Зарывшись головой в подушку, я категорически отреклась от внешнего мира. Все эти осиянные предметы вокруг меня давили пагубою, глаза щипало, смотреть на озорные проблески лучей, проходящие через стекло и отражающиеся на моей стене, меня только раздражали. Им было весело в данную минуту, а мне…задушить хотелось любого, кто сможет попасться на мои глаза. Особенно Росс.
Вытерла рукавом очередную скатившуюся слезу под веком и продолжала
Услышала позади себя открывающуюся дверь, но никак не отреагировала. Мама уже который раз за этот день навещает меня. Знаю, для нее это больший стресс с моей хандрой, молчанием и отсутствием увеселения, так как единственная дочь совсем замкнулась в себе, лежит который день на кровати, уставившись в полоток либо стену, не желает говорить, так вдобавок ко всем этим идиотским неудачам температура под тридцать восемь градусов. Это такие хлопоты понять, какой стресс мог воздействовать так на меня, в чем причина всех этих ограждений от самой себя в первую очередь. Мой ответ прост - меня обманули.
– Дочка?
– встревожено позвала меня мама. В ответ тишина.
– Доченька, пожалуйста, поговори со мной. Ты уже который день лежишь, не выходишь никуда, смотря в пространство.

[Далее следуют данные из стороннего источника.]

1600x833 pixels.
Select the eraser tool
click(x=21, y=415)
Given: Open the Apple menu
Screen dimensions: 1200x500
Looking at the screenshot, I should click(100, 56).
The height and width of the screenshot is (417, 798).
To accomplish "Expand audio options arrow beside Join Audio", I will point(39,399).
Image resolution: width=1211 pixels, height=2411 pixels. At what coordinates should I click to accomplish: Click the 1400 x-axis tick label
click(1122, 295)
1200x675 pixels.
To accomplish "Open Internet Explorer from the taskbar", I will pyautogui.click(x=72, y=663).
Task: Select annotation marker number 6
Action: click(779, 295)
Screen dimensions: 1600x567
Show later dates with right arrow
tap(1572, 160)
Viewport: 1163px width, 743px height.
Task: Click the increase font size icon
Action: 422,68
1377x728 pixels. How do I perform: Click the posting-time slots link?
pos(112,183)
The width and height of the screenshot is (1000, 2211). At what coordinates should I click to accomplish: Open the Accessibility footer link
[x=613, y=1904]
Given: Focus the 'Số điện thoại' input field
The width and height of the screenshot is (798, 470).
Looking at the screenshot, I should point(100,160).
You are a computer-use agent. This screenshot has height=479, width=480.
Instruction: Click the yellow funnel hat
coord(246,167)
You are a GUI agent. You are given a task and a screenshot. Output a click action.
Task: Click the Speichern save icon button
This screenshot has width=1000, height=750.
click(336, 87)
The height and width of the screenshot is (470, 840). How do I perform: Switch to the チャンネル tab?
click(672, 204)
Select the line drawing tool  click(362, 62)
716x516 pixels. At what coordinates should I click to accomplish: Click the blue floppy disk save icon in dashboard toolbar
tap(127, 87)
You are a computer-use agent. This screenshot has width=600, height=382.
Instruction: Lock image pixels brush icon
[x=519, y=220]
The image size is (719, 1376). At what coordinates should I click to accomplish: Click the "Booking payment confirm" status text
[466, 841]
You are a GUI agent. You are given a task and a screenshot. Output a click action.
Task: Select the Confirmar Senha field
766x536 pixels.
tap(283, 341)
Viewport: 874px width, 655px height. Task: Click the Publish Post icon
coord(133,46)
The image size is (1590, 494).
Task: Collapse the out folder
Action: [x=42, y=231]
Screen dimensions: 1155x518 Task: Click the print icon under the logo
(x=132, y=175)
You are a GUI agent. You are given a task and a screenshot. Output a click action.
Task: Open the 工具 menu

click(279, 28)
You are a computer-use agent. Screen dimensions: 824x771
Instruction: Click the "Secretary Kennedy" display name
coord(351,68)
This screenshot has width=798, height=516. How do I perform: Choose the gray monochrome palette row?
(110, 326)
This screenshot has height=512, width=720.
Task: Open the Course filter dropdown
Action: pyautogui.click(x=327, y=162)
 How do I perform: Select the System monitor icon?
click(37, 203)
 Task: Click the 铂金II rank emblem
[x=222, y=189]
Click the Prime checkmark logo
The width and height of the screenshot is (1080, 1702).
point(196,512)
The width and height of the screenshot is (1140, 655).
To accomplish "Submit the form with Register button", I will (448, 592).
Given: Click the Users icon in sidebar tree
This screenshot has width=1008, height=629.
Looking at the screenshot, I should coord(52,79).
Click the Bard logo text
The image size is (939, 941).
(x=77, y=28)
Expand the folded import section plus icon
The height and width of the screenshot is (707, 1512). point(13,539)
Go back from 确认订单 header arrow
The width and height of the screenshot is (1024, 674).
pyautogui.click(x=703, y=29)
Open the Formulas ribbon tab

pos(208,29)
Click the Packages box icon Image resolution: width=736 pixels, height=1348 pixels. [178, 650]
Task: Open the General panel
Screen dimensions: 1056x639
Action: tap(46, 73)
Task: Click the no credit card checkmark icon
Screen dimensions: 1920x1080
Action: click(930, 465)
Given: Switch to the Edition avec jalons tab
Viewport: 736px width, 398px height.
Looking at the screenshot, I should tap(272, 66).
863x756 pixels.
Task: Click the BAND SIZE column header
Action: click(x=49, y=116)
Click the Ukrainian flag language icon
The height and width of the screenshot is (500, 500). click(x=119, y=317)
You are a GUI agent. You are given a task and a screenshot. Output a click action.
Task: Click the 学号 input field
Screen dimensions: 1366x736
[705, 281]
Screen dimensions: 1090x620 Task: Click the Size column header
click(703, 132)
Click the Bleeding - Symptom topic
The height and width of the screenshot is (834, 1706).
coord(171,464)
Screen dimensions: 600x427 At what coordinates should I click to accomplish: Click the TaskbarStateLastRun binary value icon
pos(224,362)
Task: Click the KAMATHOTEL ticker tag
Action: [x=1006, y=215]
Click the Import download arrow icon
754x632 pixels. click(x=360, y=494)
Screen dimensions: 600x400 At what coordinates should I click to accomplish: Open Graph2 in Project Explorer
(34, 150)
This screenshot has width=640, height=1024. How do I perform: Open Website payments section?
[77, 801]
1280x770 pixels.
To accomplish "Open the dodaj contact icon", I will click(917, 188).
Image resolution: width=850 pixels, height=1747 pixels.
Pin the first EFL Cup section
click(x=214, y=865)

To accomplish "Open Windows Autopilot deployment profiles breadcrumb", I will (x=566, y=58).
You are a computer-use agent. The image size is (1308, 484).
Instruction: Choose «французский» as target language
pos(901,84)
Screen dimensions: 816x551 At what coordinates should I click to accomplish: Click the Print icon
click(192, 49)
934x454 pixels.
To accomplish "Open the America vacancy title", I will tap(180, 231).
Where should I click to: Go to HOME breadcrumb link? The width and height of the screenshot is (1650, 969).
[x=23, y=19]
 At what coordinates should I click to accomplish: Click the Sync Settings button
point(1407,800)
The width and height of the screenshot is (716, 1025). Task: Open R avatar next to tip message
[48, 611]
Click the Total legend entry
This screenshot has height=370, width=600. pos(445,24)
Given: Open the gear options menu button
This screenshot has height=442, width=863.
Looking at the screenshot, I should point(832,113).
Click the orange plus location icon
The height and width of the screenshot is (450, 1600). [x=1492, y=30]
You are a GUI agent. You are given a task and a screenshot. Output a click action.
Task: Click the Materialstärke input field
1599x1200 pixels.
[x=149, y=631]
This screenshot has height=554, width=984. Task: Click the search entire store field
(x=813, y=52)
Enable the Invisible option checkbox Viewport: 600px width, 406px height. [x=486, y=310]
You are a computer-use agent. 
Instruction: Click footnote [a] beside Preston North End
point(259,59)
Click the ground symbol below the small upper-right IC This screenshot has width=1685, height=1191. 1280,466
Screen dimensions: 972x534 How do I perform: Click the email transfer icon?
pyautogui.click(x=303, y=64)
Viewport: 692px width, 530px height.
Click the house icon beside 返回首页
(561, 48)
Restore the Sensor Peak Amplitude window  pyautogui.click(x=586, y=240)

Шмыгнула носом, ощущая новую волну потопа. Я не припомню, сколько прошло именно часов моих беспрерывных рыданий, только постельное белье было до ниточки сырое. Я сама была хуже некуда: волосы грязные, пришлось даже убрать в хвост, под глазами синяки, губы все искусаны до крови, что можно было заметить следы откусанной кожи, руки постоянно трясутся, и что самое отличительное из всего этого - глаза потускнели на фоне свежих красок. Обреченность, безвыходность, вакуум бессилия кремировали внутреннее состояние.
– Бедное ты мое дитя, - тихо проговорила она, затем почувствовала, как прогибается матрас в районе, где она села. Ее ладошка коснулась моего лба, приятно охлаждая и даруя спокойствие. Хотя мне уже ничего не могло помочь.
– Ты вся горишь. Давай выпьем с тобой антибиотик, потом дам сиропчик, который ты любила в детстве.
– Мам, - глухо отозвалась, - оставь меня. Я не хочу сейчас ни с кем разговаривать.
– Ханна, я не могу тебя оставить в таком состоянии. Как ты умудрилась вообще попасть под тот леденящий дождь? Сидела себе дома, потом подорвалась с места среди ночи, а в пять утра приходишь вся сырая…
Резко вскочила, повернувшись к ней, что у меня тут же закружилось все перед глазами, в голову ударила пульсирующая боль, но я устойчиво ее перенесла. Уставилась в изнеможенное лицо родительницы, когда внутри все собиралось в один эготизм.
– Оставь. Меня. В покое. Я хочу побыть одна!
– изрекла сквозь зубы и вновь отвернулась.
– Я просто пытаюсь тебе помочь, милая.
– Погладила меня по голове, плечам и спине, продолжая говорить со мной: - Знаешь, в твоем возрасте я тоже немало страдала, падала, плакала. Те годы до сих пор являются ценными уроками, потому что за счет их я не намеревалась сдаваться, когда руки падали все ниже и ниже. Однажды, очень близкий мне человек сказал, не будь близка к тому, что видят другие, главное, слушай свое собственное сердце.